» **Work request**:
What to return is the tail of the data, from the line that contains "You are a computer-use agent. Screen" down to the last line, copied exactly.

» **Extracted records**:
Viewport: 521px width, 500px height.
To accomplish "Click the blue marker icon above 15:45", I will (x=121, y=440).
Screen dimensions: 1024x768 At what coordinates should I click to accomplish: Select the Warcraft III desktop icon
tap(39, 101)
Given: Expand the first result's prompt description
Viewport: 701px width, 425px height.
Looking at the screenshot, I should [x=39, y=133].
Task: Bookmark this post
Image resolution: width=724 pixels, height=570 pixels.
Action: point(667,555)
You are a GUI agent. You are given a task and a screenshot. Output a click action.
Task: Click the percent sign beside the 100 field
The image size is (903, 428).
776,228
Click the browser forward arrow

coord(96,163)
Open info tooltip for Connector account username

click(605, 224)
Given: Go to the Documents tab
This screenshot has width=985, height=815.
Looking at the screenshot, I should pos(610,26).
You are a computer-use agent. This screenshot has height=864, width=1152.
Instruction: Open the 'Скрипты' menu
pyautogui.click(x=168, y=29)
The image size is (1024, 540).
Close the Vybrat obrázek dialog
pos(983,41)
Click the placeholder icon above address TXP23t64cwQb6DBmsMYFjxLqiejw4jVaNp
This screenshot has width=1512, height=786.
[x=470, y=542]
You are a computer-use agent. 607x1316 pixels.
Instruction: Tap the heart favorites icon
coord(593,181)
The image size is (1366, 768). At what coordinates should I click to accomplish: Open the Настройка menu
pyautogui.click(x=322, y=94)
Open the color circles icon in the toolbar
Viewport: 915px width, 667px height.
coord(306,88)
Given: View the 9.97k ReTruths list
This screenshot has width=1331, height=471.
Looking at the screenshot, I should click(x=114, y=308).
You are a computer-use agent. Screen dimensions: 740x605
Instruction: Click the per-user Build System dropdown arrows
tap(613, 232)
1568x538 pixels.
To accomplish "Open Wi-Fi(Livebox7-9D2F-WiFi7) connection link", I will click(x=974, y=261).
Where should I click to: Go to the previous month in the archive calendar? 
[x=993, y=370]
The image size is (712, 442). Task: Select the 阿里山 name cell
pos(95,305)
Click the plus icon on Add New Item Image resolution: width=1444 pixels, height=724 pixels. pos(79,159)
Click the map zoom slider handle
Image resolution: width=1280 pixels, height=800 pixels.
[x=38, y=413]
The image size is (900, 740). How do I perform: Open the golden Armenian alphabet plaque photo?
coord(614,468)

» **Result of the exercise**:
You are a computer-use agent. Screen dimensions: 740x605
Instruction: Click the per-user Build System dropdown arrows
tap(613, 232)
1568x538 pixels.
To accomplish "Open Wi-Fi(Livebox7-9D2F-WiFi7) connection link", I will click(x=974, y=261).
Where should I click to: Go to the previous month in the archive calendar? 
[x=993, y=370]
The image size is (712, 442). Task: Select the 阿里山 name cell
pos(95,305)
Click the plus icon on Add New Item Image resolution: width=1444 pixels, height=724 pixels. pos(79,159)
Click the map zoom slider handle
Image resolution: width=1280 pixels, height=800 pixels.
[x=38, y=413]
The image size is (900, 740). How do I perform: Open the golden Armenian alphabet plaque photo?
coord(614,468)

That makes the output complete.